Vremya MN
30 August 2000
[translation for personal use only]
Article by Marina Sokolovskaya:  "After Us, the Deluge" 

The oil companies are destroying Russian nature 

The 1st International Practical Conference, SRP-2000 (agreement on 
developing Russian oil and gas deposits with the participation of foreign 
investors who receive their share of the extracted products) is to take 
place at the beginning of September in Yuzhno-Sakhalinsk.   Vladimir 
Putin and Bill Richardson, U.S. Secretary of Energy, are expected to 
attend. 

Much has been said in the last few years about the fact that the SRP 
[production-sharing agreement] mechanism is not developed in Russia, and 
foreign companies therefore do not want to work in our country.   The 
country is losing billions of dollars as a result. 
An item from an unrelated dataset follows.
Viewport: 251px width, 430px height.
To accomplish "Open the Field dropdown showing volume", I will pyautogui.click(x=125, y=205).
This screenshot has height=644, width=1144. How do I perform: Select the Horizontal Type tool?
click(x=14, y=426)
But the developments of new oil and gas deposits and the increase in the 
volumes of oil transport by sea may turn out to have unforeseen 
ecological consequences for Russia. 

There are four principal projects today -- they are already extracting 
oil on the Sakhalin shelf and transporting it through the Sea of Okhotsk 
to Japan and the United States.   Next on the list is the development of 
deposits in the Barents and Karsk seas.   Great hopes are linked with the 
export of oil supplied by the Caspian Pipeline Consortium (KTK) through 
the Black Sea, and by the Baltic Pipeline System, correspondingly through 
the Baltic.   The plans are to transport 30-60 million tonnes of oil a 
year along Russia's Black, Okhotsk and North seas. 
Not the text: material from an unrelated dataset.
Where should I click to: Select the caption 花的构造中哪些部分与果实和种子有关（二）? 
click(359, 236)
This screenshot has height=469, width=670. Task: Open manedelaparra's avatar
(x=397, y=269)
In the euphoria of big money expectations, however, an extremely 
important circumstance is being overlooked.   Not a single country is 
insured against oil spills, even in planned operations.   Neither the 
level of personnel training nor the newest technology provide full 
guarantees.   It is even calculated that 0.02 to 0.03 percent of the oil 
transported in the world yearly ends up in the sea during extraction and 
transport.   This is not counting major accidents.   For example, 30,000 
tonnes of oil were spilled on the shore of France last year as the result 
of an accident to the tanker Erik.   And 40,000 tonnes, in the 
catastrophe of the American tanker, Exxon Valdiz, in Alaska in 1989.   
The damage that time was $5 billion.   In striving to secure themselves 
to the maximum, many Western countries have passed laws in which all 
procedures connected with the extraction and transport of oil are 
prescribed in detail. 

Russia has no such laws. 

A Love for Bankruptcies 

The extraction of oil in accordance with the Sakhalin-2 project began 
last summer on the Northeastern shelf of Sakhalin.   The Sakhalin Energy 
Investment Company Limited (SEIK) was the operator of the project.   We 
cannot help but say a few words about the prehistory of the development 
of this deposit. 

In 1992, a government commission chaired by Vladimir Danilov-Danilyan 
summed up the results of the announced competition of proposals of 
foreign firms to develop the oil and gas resources of the Sakhalin shelf. 
  Leading world companies took part in the tender, including Shell and 
Exxon.   But the winner of the competition was a consortium consisting of 
the MacDermott, Mitsui and Marathon Oil corporations (MMM).   The 
government commission gave as the reasoning for its choice the fact that 
the consortium "has most completely fulfilled the requirements of the 
Russian side, has experience in developing deposits under Arctic 
conditions and possesses sufficient financial potentials to put the 
project into effect."   It is surprising that the company's financial 
condition did not put the members of the commission on guard.   At the 
moment of completing this "successful transaction," MacDermott had losses 
of $400 million, and Marathon -- of $70 million. 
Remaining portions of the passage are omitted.